5. Muhteşem bir gece ve törendi. Salon tamamen dolu, organizasyon çok iyiydi. Hafif karartılmış salonda kazanan öykülerden belli bölümler okunuyor, herkes nefesini tutmuş dinliyor ve o doyumsuz an! Kazanan yarışmacının ismi duyuruluyor. Mansiyonlar, dördüncü, üçüncü, ikinci de geçince, heyecandan bayılmak üzereydim. Birinci olmuştum. Öykümden seçilmiş birkaç satır okunurken, eşime ve çocuklarıma baktım. Gözlerindeki gururu gördüm. Adım açıklanınca sahneye doğru koşar adım yürüdüm. Tanımadığım insanlar bana gülümsüyor ve alkışlıyordu. Yaşanabilecek en güzel anlardan biriydi.
“Atraş ve Çocukları”
2007 yılı birincilik ödülü
1. Yarışma sonrası, daha önce olduğu gibi yazmaya devam ettim elbette. Bunun yanında, yeni öyküler yazdım, daha önce başladığım bir romanımı bitirdim. Belki yarışmayı kazanmış olmanın da bunda etkisi olmuştur.
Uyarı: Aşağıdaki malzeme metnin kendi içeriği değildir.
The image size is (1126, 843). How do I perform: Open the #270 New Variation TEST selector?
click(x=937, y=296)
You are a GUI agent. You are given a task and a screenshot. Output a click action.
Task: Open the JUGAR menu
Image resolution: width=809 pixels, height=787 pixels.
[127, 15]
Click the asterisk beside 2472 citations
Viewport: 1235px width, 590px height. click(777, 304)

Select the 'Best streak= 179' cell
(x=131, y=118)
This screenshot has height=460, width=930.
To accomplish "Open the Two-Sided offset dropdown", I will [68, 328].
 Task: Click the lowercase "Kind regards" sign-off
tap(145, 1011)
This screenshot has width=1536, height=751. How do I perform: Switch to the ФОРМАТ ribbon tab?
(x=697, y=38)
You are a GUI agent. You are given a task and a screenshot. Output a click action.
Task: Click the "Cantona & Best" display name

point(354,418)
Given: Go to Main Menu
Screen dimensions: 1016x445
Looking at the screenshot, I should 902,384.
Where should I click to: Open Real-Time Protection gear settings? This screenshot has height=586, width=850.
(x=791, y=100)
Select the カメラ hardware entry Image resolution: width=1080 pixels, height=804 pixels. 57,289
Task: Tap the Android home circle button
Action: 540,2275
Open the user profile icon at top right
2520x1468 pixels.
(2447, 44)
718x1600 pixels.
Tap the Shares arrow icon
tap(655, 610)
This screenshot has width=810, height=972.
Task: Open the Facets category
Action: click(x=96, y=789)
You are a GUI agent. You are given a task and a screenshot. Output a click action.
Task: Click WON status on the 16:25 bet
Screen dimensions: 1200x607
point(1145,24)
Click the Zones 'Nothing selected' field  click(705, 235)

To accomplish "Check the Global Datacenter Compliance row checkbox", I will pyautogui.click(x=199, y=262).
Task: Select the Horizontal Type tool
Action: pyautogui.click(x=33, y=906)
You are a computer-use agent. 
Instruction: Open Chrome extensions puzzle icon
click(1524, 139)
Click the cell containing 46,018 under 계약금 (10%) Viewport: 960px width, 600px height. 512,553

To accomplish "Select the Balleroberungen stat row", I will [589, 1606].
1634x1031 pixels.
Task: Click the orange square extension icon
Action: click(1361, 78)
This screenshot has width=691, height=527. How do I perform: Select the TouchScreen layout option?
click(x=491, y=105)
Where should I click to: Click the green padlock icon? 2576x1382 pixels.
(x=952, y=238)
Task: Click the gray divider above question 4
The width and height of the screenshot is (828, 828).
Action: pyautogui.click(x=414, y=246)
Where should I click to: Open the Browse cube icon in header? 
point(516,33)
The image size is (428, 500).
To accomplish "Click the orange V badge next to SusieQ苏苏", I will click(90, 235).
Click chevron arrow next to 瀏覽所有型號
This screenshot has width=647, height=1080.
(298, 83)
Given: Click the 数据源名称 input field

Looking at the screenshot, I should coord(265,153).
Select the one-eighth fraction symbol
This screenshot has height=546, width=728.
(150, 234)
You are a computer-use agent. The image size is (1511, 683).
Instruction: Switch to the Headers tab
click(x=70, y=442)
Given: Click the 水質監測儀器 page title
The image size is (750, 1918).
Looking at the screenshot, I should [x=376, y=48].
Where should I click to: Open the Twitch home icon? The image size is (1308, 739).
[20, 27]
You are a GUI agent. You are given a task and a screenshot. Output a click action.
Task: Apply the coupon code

2. Her şeyden önce yazdığım öykünün beğenilmesi beni çok mutlu etti. Bu kazandığım ilk yarışma, bu açıdan benim için her zaman önemli bir yeri olacak.
3. Yarışmayı bir gazete haberiyle öğrendim. Başta sadece Türk Yahudi toplumuna yönelik olduğunu düşündüm, sonra yarışmanın şartnamesini Şalom Gazetesi’nden okuyup herkese açık ve amacının Türk edebiyatına katkı olduğunu görünce katılmaya karar verdim. İlginç gelebilir belki, katılmamda yazdıklarımın bir şekilde okunmasını istemenin yanında, yarışmayı düzenleyen gazetenin adının Şalom (selam) ve Gözlem Yayınevi’nin ambleminin barış güvercini olması etkili oldu. Bunun nedeni semboller konusunda takıntılı olmam değil kuşkusuz; ama barış isteği ve sevginin ifade edilmesi her zaman anlamlıdır bence.
4. Öncelikle yarışmaya gönderilen öykülerin seçici kurul tarafından okunuyor olması bu yarışmanın en takdir edilesi yanı, çünkü birçok yarışmada bunun yapıldığına inanmıyorum; ön elemeler vb. unsurlarla zaten objektif olmanın çok zor olduğu bir alanda büsbütün sübjektif değerlendirmeler yapılıyor.
Önerim ise, seçici kurulda yer alan isimlerin saygınlığına paralel olarak, bu yarışmanın ulusal edebiyat çevrelerinde daha çok önemsenmesi için çaba gösterilmesi gerektiğiyle ilgili olacak.
5. Son ana kadar yarışmanın sonucunu heyecanla beklediğim ödül törenini unutmam mümkün değil. Adına yarışmanın düzenlendiği Gila Kohen ile ilgili konuşmalarda ona duyulan sevgi de çok etkileyiciydi.
Katılımın herkese açık olduğu yarışmadaki ödül töreninin sadece Türk Yahudi toplumu üyelerine açık olduğuna yönelik izlenimim ise gecenin eksikliği veya sorunuydu bana kalırsa.
* “Sessiz Konağın Bilinmeyen Hatıraları” adlı öyküsü ile 2002 yılı birincisi olan Arif H. Yeter’e ulaşamadığımızdan ve “Ahır Kafro” adlı öyküsü ile ikinci olan Baki Koşar yaşamını yitirdiğinden, söyleşiyi 2002 Gila Kohen Öykü Yarışması üçüncüsü ile gerçekleştirdik.